Authors: Chile Ovidiu-Benone MOC2, Pintilie Andrei MOC1

AEA2019

The Traveling Salesman Problem with a Drone (TSP-D) is an extension of the Traveling Salesman Problem (TSP – also known as Traveling Salesman Person). In the TSP problem, a truck has to deliver a parcel to n houses, and must do it so by only visiting each house once. Basically, it is the same as finding the shortest Hamiltonian cycle of an undirected graph.

The TSPd problem introduces the concept of a drone which helps with the delivery: the drone can get a single parcel from the truck and deliver it to one of the houses; after doing so, it must go back to the truck to get another parcel. This synchronization between the truck and the drone can only be done at one of the house.

The article at https://www.andrew.cmu.edu/user/vanhoeve/papers/tsp_drone_cpaior2019.pdf provides a solution to this problem using the Constraint Programming (CP) method, using Dynamic Programming (DP) and using Branch and Bound (BAB). Although the models and algorithms given could be better detailed, the authors (Ziye Tang, Willem-Jan van Hoeve1, and Paul Shaw) defined and proved the formalities behind the problem, providing also complexity analysis and some examples.
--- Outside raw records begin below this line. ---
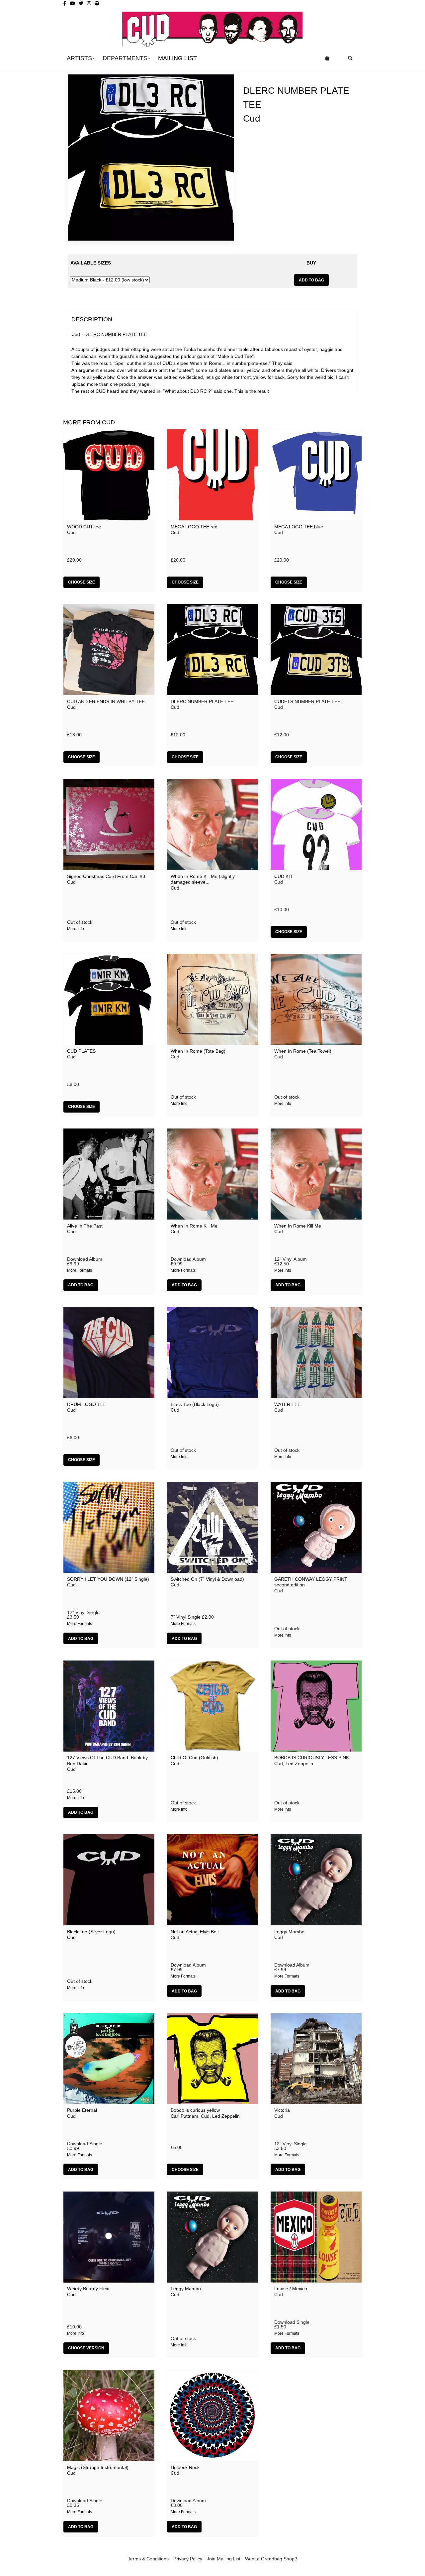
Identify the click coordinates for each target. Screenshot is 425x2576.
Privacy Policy (187, 2558)
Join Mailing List (223, 2558)
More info (75, 928)
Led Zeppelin (299, 1763)
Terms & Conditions (148, 2558)
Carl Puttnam (184, 2116)
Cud (251, 118)
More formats (79, 1270)
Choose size (81, 582)
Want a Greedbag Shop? (271, 2558)
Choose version (86, 2348)
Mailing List (177, 58)
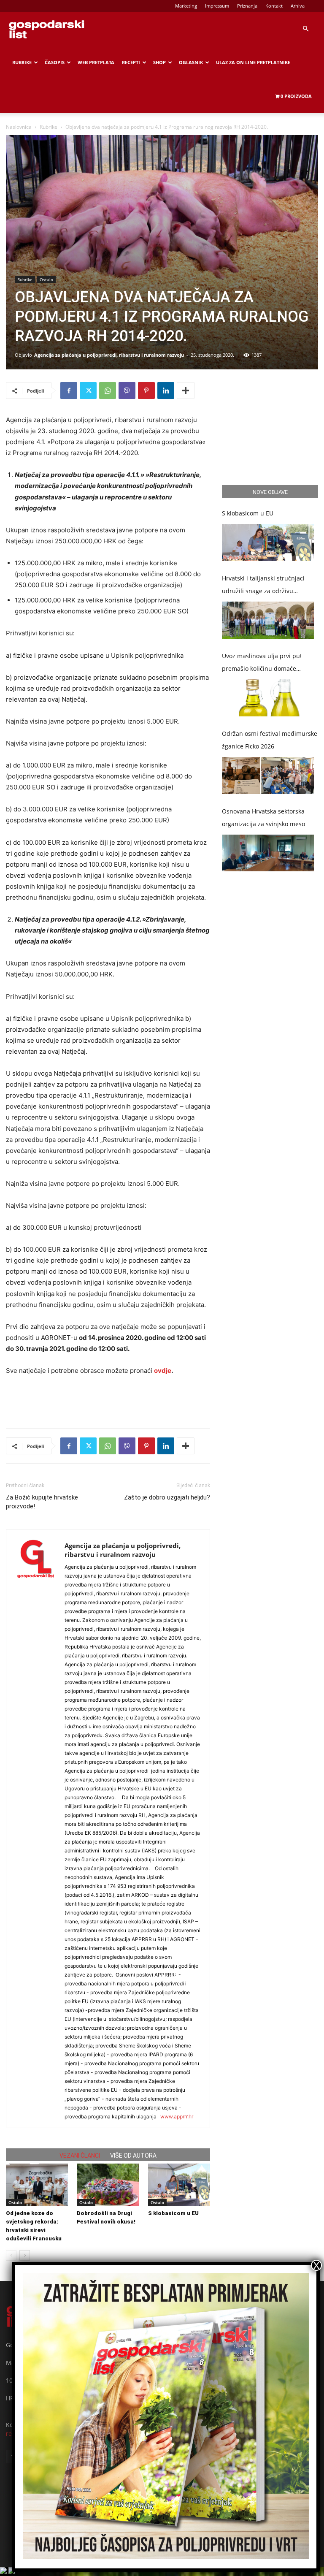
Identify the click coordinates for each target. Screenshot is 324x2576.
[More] (185, 390)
The problem to solve was TSPD. As this problem is known to be NP-hard, a deterministic approach for this problem would give either a far from the optimum solution, either a way too much time consuming solution. For this reason, we have implemented 2 heuristic solutions to solve our problem: a Genetic Algorithm (GA) and an Ant Colony Optimization (ACO or simply AC).